> _GIVEN DATA_:
· · · · ·
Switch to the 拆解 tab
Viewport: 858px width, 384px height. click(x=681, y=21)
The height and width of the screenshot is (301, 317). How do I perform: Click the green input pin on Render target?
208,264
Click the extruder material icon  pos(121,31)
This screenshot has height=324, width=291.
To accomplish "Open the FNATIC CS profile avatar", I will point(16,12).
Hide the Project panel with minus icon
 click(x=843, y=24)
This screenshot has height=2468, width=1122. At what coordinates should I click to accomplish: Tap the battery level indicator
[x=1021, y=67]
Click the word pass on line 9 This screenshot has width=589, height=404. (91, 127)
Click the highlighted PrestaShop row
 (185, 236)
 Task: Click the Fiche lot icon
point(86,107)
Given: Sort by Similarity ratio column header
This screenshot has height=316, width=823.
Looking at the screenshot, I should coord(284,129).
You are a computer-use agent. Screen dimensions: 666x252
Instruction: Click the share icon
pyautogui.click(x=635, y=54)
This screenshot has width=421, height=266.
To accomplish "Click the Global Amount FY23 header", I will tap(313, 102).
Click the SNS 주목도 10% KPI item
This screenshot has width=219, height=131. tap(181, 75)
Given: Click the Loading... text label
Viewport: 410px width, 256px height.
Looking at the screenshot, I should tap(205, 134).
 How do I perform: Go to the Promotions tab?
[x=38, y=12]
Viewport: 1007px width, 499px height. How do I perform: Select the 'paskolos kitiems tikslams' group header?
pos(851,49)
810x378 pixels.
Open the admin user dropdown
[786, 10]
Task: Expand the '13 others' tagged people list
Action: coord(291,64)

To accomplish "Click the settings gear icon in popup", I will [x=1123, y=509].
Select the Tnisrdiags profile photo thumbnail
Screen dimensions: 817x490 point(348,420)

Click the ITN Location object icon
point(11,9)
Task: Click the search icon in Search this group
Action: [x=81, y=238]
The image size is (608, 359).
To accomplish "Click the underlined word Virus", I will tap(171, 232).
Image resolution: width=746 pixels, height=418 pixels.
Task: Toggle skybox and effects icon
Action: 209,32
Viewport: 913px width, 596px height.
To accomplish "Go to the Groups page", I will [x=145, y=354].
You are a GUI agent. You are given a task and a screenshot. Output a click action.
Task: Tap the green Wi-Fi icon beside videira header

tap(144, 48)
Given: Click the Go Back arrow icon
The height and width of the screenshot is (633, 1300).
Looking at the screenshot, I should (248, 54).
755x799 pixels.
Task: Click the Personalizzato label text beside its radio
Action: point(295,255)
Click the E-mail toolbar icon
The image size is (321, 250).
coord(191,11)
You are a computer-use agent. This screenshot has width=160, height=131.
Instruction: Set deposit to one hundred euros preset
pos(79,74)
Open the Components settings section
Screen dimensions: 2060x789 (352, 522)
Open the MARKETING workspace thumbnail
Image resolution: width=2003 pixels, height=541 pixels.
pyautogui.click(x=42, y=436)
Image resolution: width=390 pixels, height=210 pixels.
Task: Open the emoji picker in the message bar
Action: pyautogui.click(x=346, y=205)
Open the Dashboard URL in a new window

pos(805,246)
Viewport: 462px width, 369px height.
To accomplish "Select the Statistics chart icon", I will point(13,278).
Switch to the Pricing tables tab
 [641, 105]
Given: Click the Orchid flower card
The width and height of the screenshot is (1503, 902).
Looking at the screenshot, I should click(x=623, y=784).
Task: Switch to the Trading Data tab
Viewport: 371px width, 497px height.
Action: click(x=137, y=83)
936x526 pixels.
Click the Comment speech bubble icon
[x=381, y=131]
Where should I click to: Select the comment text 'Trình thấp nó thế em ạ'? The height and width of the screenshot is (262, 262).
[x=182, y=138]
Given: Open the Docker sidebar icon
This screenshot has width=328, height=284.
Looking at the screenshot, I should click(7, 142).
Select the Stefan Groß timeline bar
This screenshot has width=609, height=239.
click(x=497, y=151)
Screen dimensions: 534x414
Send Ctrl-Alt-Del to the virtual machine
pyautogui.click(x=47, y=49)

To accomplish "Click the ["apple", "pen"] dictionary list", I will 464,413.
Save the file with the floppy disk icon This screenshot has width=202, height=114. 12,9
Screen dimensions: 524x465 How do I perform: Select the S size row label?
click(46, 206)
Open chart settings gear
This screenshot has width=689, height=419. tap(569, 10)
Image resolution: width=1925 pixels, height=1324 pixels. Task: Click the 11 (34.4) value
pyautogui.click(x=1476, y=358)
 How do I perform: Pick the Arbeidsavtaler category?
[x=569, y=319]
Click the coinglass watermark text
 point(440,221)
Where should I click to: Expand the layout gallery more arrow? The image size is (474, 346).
· · · · ·
> _WORK INSTRUCTIONS_: Return the lines beginning at the one that contains "Send Ctrl-Alt-Del to the virtual machine" and continuing through the last line of the data, exactly as they stand and without any others.

> _OUTPUT OF THE TASK_:
Send Ctrl-Alt-Del to the virtual machine
pyautogui.click(x=47, y=49)

To accomplish "Click the ["apple", "pen"] dictionary list", I will 464,413.
Save the file with the floppy disk icon This screenshot has width=202, height=114. 12,9
Screen dimensions: 524x465 How do I perform: Select the S size row label?
click(46, 206)
Open chart settings gear
This screenshot has width=689, height=419. tap(569, 10)
Image resolution: width=1925 pixels, height=1324 pixels. Task: Click the 11 (34.4) value
pyautogui.click(x=1476, y=358)
 How do I perform: Pick the Arbeidsavtaler category?
[x=569, y=319]
Click the coinglass watermark text
 point(440,221)
Where should I click to: Expand the layout gallery more arrow? The image size is (474, 346).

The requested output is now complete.